## What you need to do:
From the entries below, return exactly the lines beginning at the one that contains "2576x1328 pixels." and ending at the one that contains "Given: Click the 38 value axis label", both of them included, and only those lines.

## Records for processing:
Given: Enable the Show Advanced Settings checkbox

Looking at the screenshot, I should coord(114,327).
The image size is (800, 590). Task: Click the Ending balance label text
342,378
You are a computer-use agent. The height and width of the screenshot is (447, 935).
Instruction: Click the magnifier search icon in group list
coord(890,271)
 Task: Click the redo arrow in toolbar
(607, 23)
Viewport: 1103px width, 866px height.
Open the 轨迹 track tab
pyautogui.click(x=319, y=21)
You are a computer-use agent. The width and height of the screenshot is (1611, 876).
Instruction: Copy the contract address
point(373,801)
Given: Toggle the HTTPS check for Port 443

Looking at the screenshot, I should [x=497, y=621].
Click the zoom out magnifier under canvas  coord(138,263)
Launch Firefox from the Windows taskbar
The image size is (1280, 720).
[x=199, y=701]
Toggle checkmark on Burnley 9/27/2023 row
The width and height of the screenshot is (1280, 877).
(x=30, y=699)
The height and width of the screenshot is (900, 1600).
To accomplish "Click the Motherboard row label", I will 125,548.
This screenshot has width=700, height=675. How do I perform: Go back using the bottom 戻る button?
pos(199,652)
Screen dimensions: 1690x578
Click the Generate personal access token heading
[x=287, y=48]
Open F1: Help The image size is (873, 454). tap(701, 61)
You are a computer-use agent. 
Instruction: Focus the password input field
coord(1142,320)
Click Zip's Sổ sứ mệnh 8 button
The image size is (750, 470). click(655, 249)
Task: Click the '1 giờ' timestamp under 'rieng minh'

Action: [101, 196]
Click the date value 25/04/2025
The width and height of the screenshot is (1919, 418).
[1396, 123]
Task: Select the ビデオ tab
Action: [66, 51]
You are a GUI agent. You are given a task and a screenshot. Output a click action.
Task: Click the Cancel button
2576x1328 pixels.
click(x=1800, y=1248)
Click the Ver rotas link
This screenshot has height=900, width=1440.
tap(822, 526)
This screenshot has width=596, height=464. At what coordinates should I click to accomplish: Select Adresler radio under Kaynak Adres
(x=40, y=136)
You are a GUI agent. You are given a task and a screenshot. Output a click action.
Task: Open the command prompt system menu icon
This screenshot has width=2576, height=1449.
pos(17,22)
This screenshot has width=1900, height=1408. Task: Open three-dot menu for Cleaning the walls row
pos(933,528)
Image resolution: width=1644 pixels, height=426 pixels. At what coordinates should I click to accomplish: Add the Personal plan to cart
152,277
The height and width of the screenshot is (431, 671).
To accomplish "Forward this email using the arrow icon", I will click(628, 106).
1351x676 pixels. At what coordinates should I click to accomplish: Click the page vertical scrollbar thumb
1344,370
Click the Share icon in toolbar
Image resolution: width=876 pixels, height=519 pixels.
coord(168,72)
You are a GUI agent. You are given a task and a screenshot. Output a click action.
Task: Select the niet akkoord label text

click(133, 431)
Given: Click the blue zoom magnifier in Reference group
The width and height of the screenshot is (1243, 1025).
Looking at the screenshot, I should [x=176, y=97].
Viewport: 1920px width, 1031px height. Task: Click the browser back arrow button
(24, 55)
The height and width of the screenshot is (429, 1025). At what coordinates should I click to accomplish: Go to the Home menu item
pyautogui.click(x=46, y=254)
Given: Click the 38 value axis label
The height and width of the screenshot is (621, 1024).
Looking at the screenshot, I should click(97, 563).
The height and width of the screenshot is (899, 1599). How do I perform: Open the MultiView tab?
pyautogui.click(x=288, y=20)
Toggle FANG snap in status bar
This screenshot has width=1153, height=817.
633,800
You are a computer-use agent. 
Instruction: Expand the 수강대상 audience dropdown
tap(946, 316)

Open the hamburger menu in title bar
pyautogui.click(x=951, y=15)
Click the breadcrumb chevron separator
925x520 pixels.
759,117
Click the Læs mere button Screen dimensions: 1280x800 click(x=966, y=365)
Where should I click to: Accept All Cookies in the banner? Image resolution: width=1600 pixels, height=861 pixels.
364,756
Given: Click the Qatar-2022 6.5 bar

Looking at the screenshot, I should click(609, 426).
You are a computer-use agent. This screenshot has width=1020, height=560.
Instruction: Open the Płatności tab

## Answer to this exercise:
2576x1328 pixels.
click(x=1800, y=1248)
Click the Ver rotas link
This screenshot has height=900, width=1440.
tap(822, 526)
This screenshot has width=596, height=464. At what coordinates should I click to accomplish: Select Adresler radio under Kaynak Adres
(x=40, y=136)
You are a GUI agent. You are given a task and a screenshot. Output a click action.
Task: Open the command prompt system menu icon
This screenshot has width=2576, height=1449.
pos(17,22)
This screenshot has width=1900, height=1408. Task: Open three-dot menu for Cleaning the walls row
pos(933,528)
Image resolution: width=1644 pixels, height=426 pixels. At what coordinates should I click to accomplish: Add the Personal plan to cart
152,277
The height and width of the screenshot is (431, 671).
To accomplish "Forward this email using the arrow icon", I will click(628, 106).
1351x676 pixels. At what coordinates should I click to accomplish: Click the page vertical scrollbar thumb
1344,370
Click the Share icon in toolbar
Image resolution: width=876 pixels, height=519 pixels.
coord(168,72)
You are a GUI agent. You are given a task and a screenshot. Output a click action.
Task: Select the niet akkoord label text

click(133, 431)
Given: Click the blue zoom magnifier in Reference group
The width and height of the screenshot is (1243, 1025).
Looking at the screenshot, I should [x=176, y=97].
Viewport: 1920px width, 1031px height. Task: Click the browser back arrow button
(24, 55)
The height and width of the screenshot is (429, 1025). At what coordinates should I click to accomplish: Go to the Home menu item
pyautogui.click(x=46, y=254)
Given: Click the 38 value axis label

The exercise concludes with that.